INTELBRIEF

March 28, 2016

TSG IntelBrief: A Week of Terrorism

• The past week exemplifies the future of the Islamic State: relentless internal setbacks amid persistent external attacks 

• The Islamic State is not a clandestine organization and cannot avoid significant defeats such as its recent loss of Palmyra in Syria

• Earlier this week, the group executed one of its most high-profile external attacks; the March 22 attack in Brussels has put an entire continent on edge

• Even in attacks unrelated to the Islamic State—such as the March 27 attack in Pakistan—the ideology of bin Ladinism runs deep.

 

The so-called Islamic State exists in three forms: a terrorist organization holding territory in Iraq and Syria; a violent ideology that inspires and directs terrorist attacks across the planet; and a latent threat to failing states in which its rise may be inevitable. As difficult as the issue of countering terrorism may seem in light of Brussels, the first two manifestations of the Islamic State—the physical group and its ideology of hatred and violence—are easier to deal with than the systemic rot in so many failed or failing states. Last week exhibited all three forms of the rising tide of international extremism, where progress in one area is counterbalanced by regression in another.

The Islamic State proved last week that, despite gradually losing territory in Iraq and Syria, it is still quite capable of carrying out massive terror attacks. In both Iraq and Syria, the Islamic State is losing ground; it cannot hope to hold out against capable and sustained military pressure involving airstrikes, close air support, artillery, and ground troops. This week, the group lost territory around Hit, Iraq and pressure built with the offensive against Mosul.

The Islamic State suffered an undeniable loss in Syria on March 26, when the Syrian Army, backed by Hizballah and Russian air forces, retook the city of Palmyra. The world was shocked last May when the Islamic State took the historic and logistically significant area despite a run of losses, beginning with Kobani in December 2014. While the group maintains the ability to seize minor towns in both Iraq and Syria, it is facing a larger tactical defeat. The devastating March 26 suicide attack in Iskandariyah, Iraq that killed 30 will likely be a more common occurrence as the group reverts from proto-terror-state into terrorist group.

On March 22, the Islamic State executed the long-feared follow-up to the November 2015 Paris attacks. The suicide bombings in Brussels left 31 people dead and more than 300 injured. The manhunt not just for those responsible for the Brussels and Paris attacks, but for plots heretofore unknown, is ongoing and will continue for the foreseeable future. There are a lot of counterterrorism raids in Western Europe’s near-term future, as the EU struggles to battle a threat that is more engrained and insidious than previously believed.

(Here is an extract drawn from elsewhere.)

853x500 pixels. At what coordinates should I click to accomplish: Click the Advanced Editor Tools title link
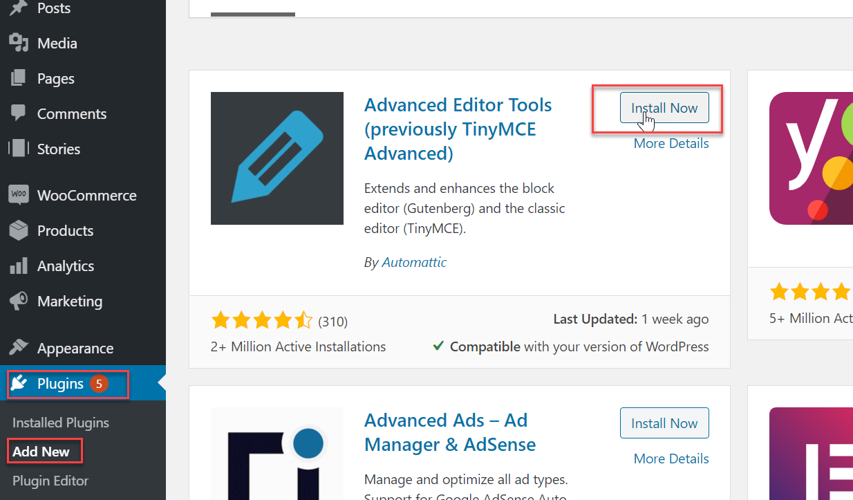pos(458,129)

As bad as the security situation is in Europe, it pales to the terror threat in places such as Yemen, in the crosshairs of the Islamic State’s ambitions. On March 25, three bombings in Aden killed at least 22 people, including civilians and government officials. The same weekend, two more people were arrested in the investigation of the March 13 attacks in Ivory Coast that killed at least 19. Those attacks were not related to the Islamic State—they were undertaken by individuals affiliated with al-Qaeda in the Islamic Maghreb—but they are a symptom of the spreading ideology of the Islamic State and other like-minded groups.

The underlying and endemic factors of poor governance, corruption, sectarianism and social division, economic collapse, and worsening ecological plights serve as preconditions for weeks such as the one just passed. These factors do not cause terrorism, but serve as its fuel. These conditions exist in countries such as Pakistan, where on March 27, a group aligned with the Pakistani Taliban claimed responsibility for an attack that killed at least 69 people enjoying Easter celebrations in a Lahore park. They also exist in Bangladesh, where on March 22, the Islamic State took credit for killing a convert to Christianity as a ‘warning’ to others to obey its dictates or suffer similar fates. All countries experience hate crimes; however, those with frayed socio-economic-political fabric are fertile ground for extremism and terrorism to take root.